■ What you are asked to do
Where the line containing "Screen dimensions: 974x645" appears in the records below, begin there and repeat each line exactly through the final one, dropping all pictures.
============
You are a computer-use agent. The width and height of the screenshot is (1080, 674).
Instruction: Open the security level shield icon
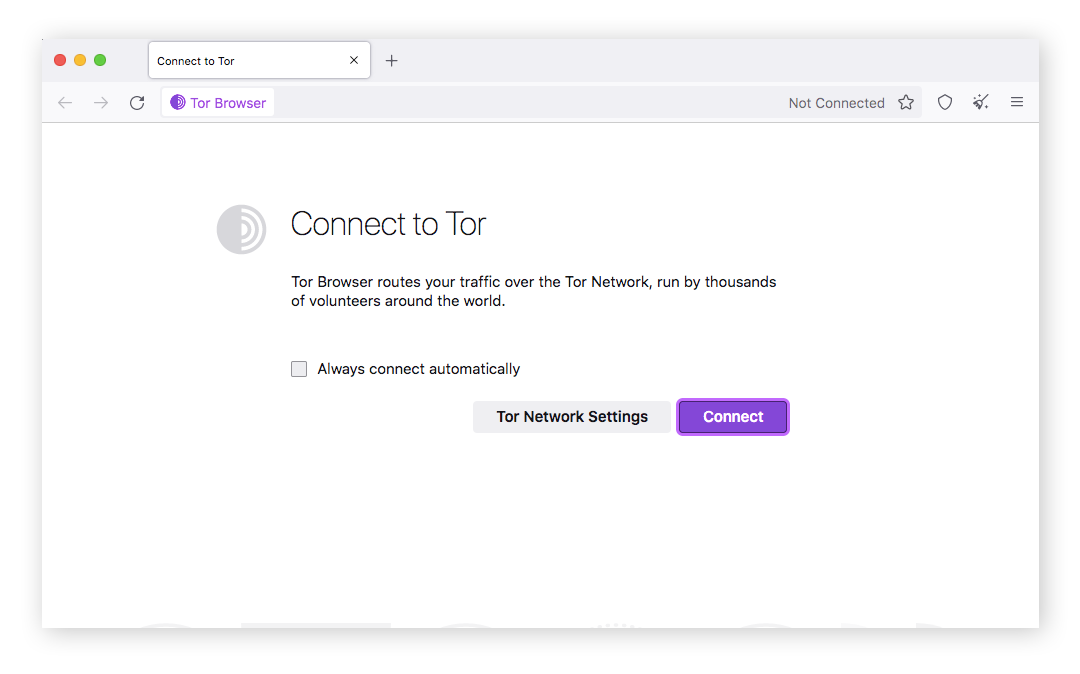pos(944,102)
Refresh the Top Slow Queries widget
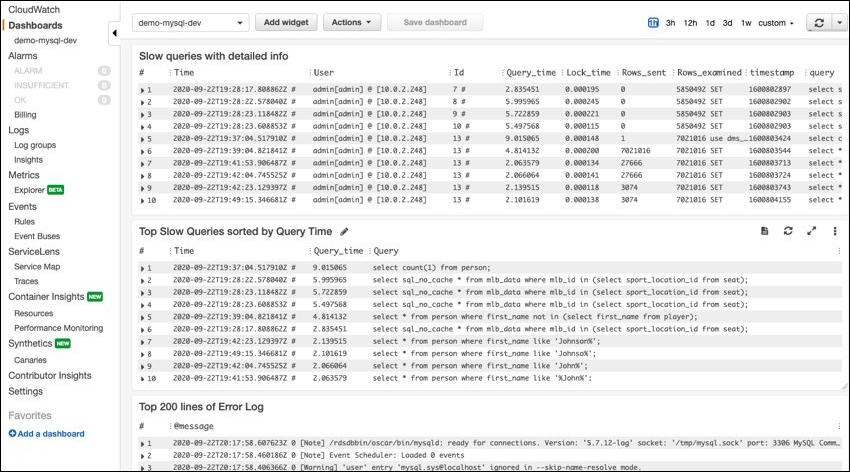The image size is (850, 472). tap(788, 231)
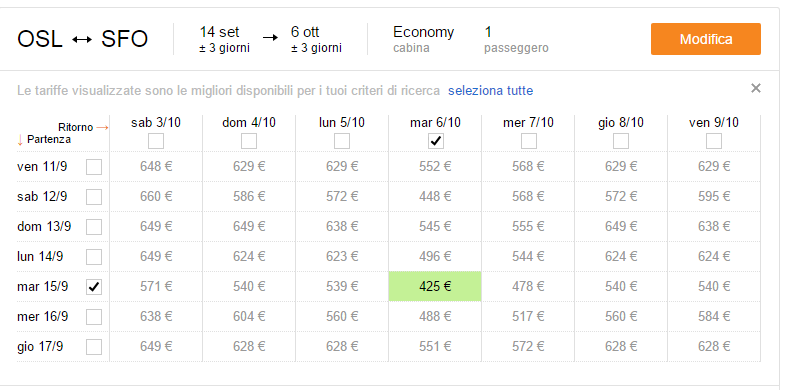Close the fare matrix with the X icon

pos(755,89)
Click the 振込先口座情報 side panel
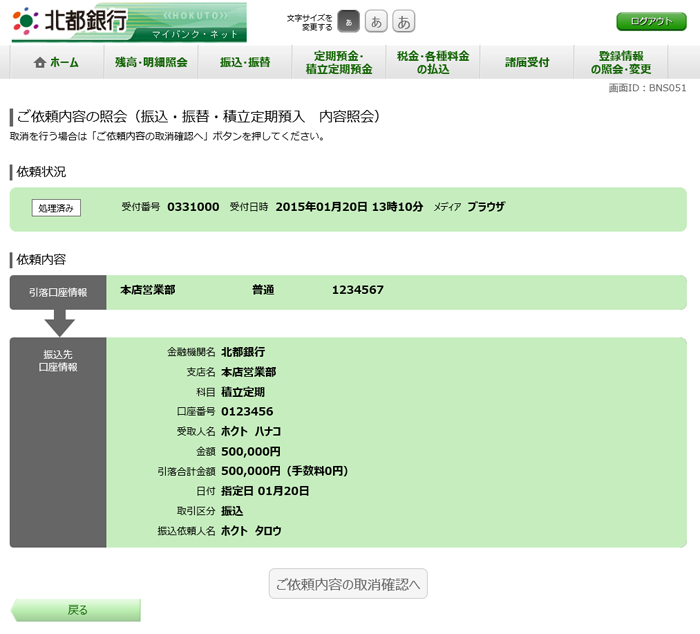 58,442
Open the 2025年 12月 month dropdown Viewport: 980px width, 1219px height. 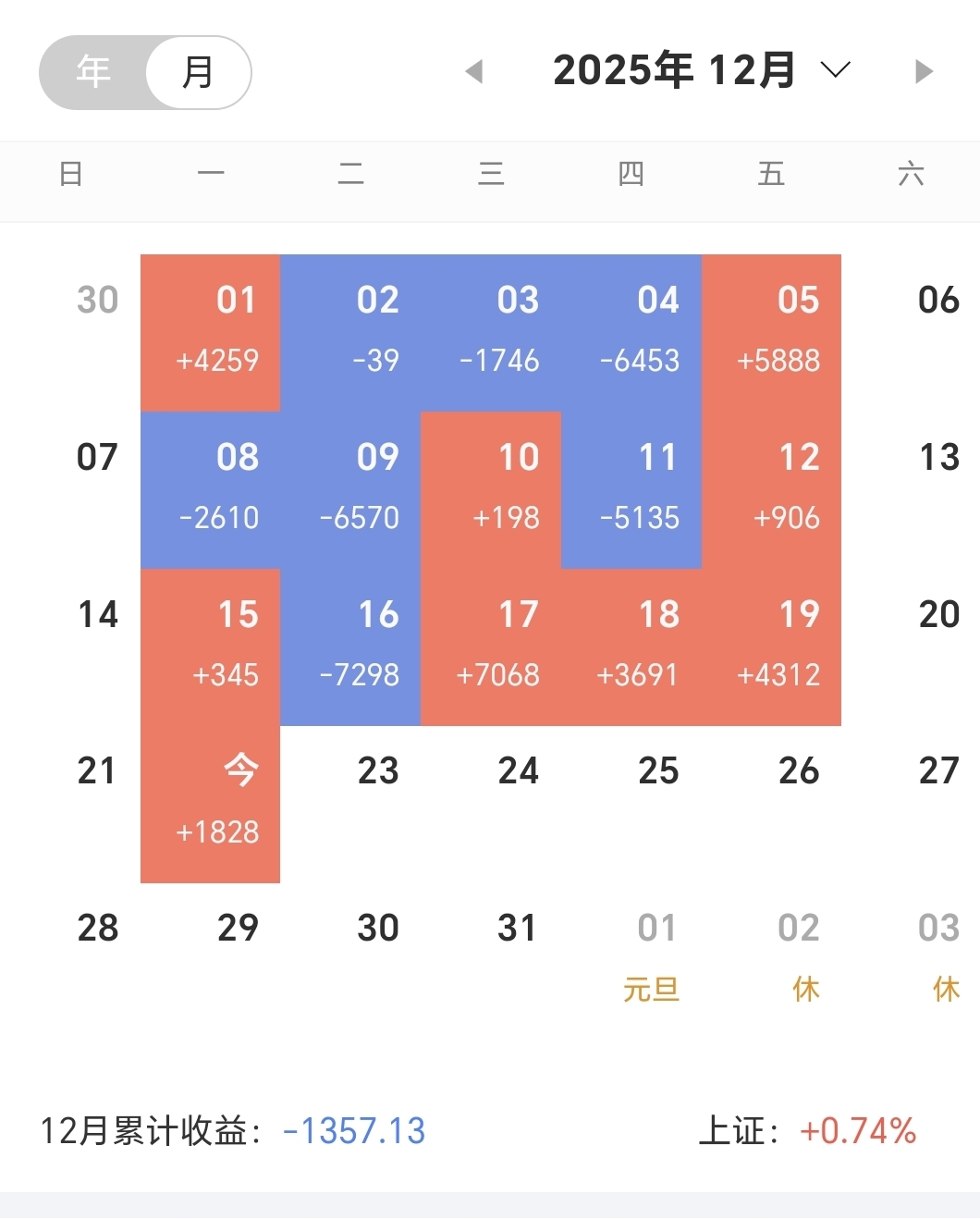pyautogui.click(x=674, y=70)
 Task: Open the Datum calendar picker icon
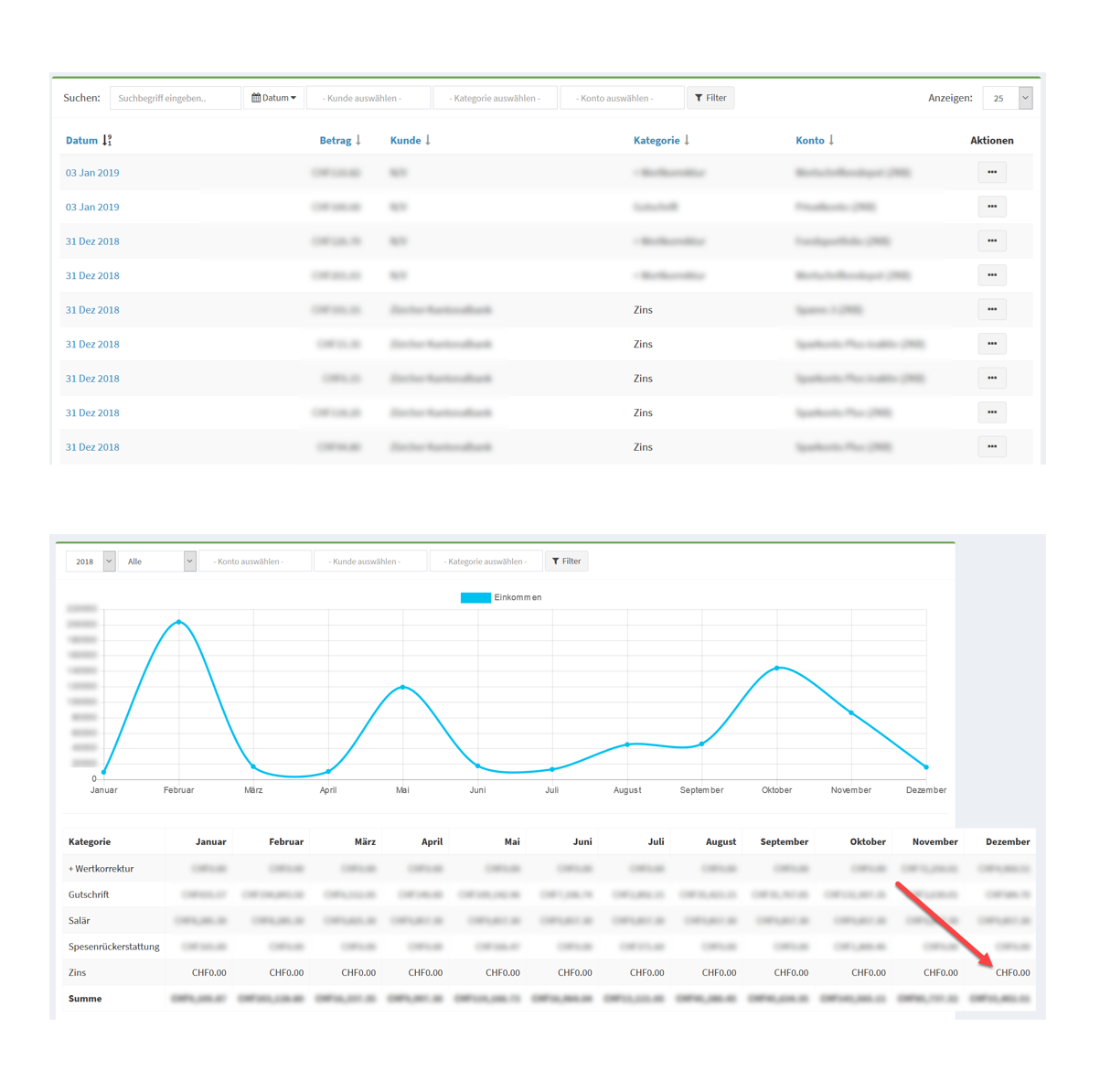(x=258, y=97)
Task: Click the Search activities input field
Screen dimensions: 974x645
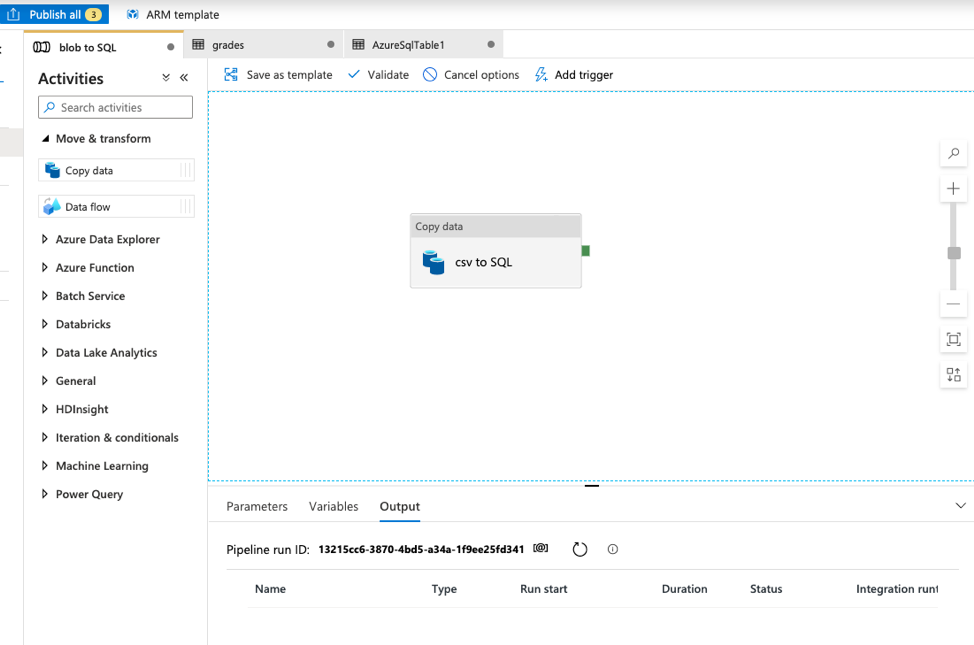Action: pos(116,108)
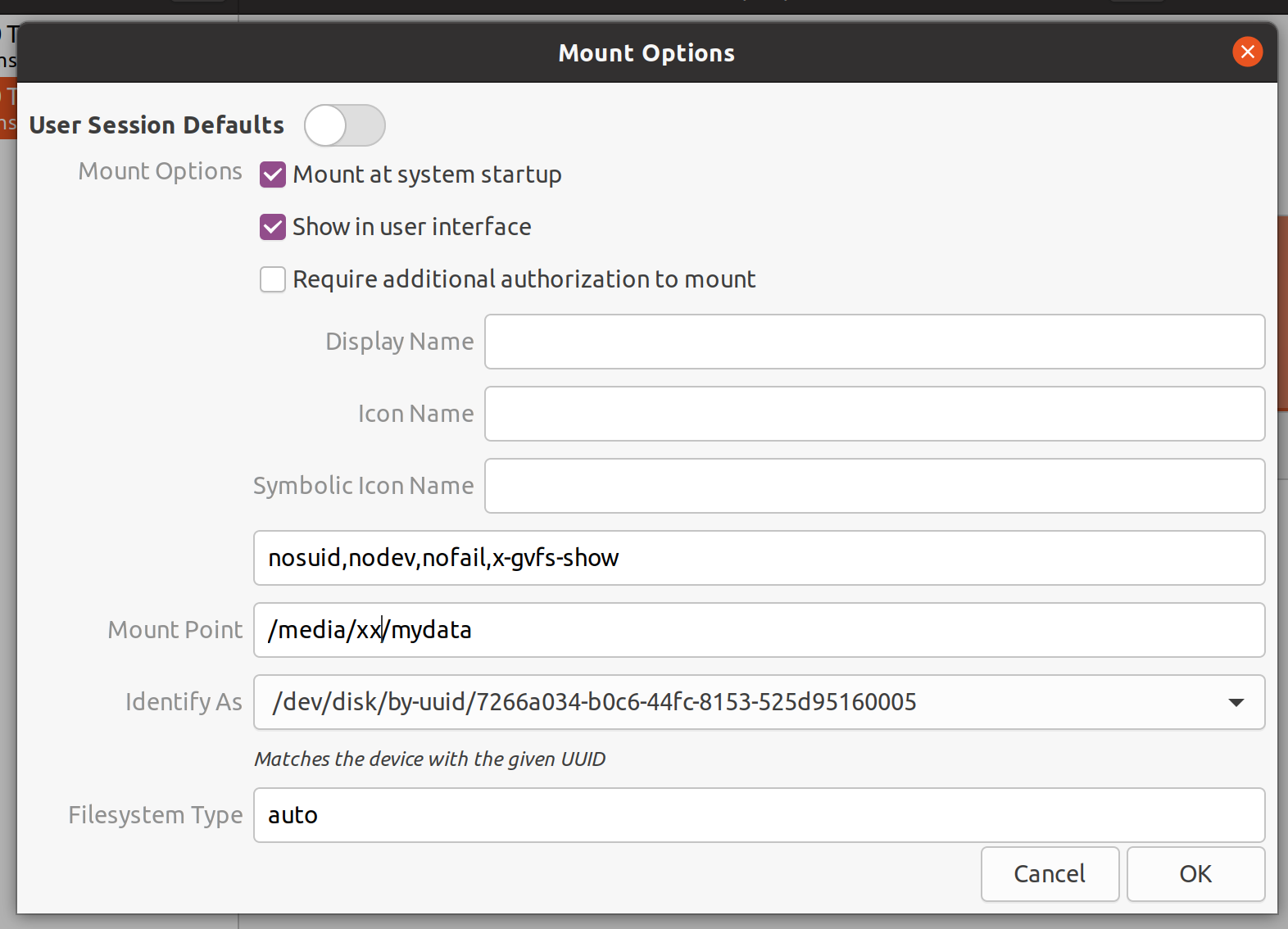Image resolution: width=1288 pixels, height=929 pixels.
Task: Select the Symbolic Icon Name field
Action: 873,486
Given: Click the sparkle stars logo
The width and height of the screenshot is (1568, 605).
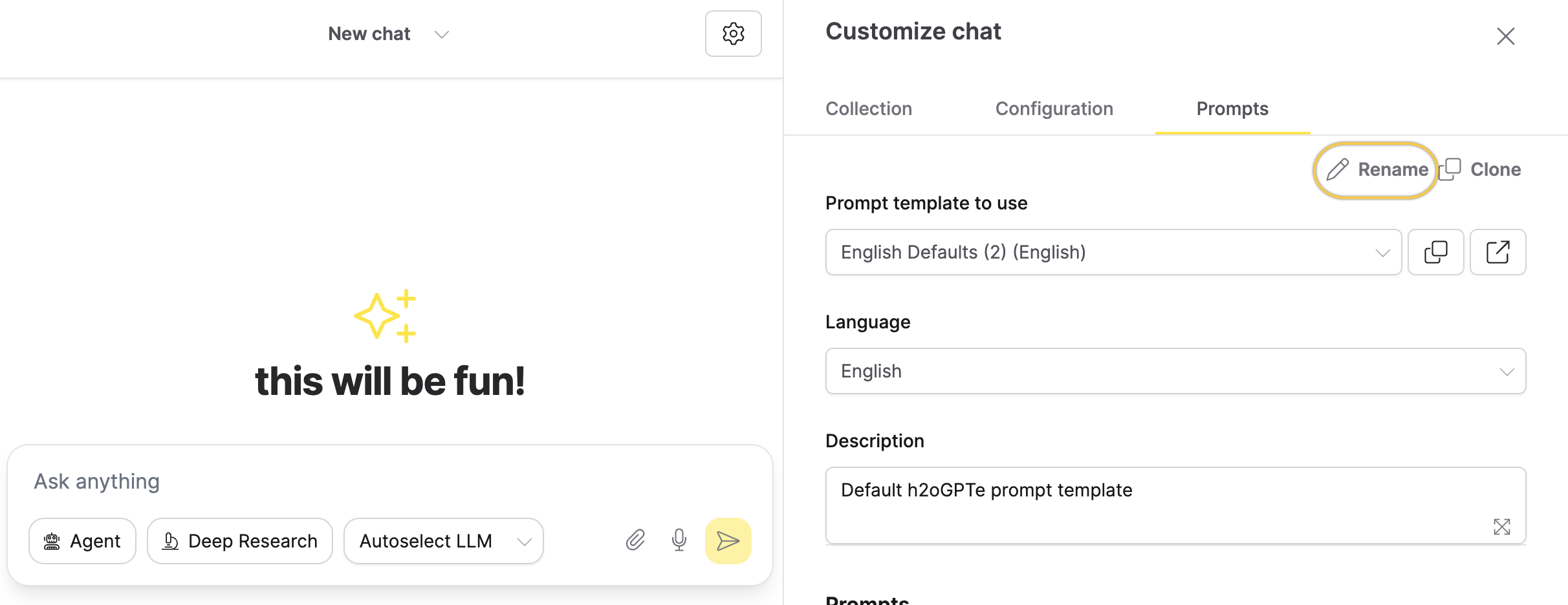Looking at the screenshot, I should [386, 315].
============
■ Exercise answer
Screen dimensions: 974x645
Action: pos(116,108)
Image resolution: width=1288 pixels, height=929 pixels.
Task: Select the Symbolic Icon Name field
Action: 873,486
Given: Click the sparkle stars logo
The width and height of the screenshot is (1568, 605).
Looking at the screenshot, I should [386, 315].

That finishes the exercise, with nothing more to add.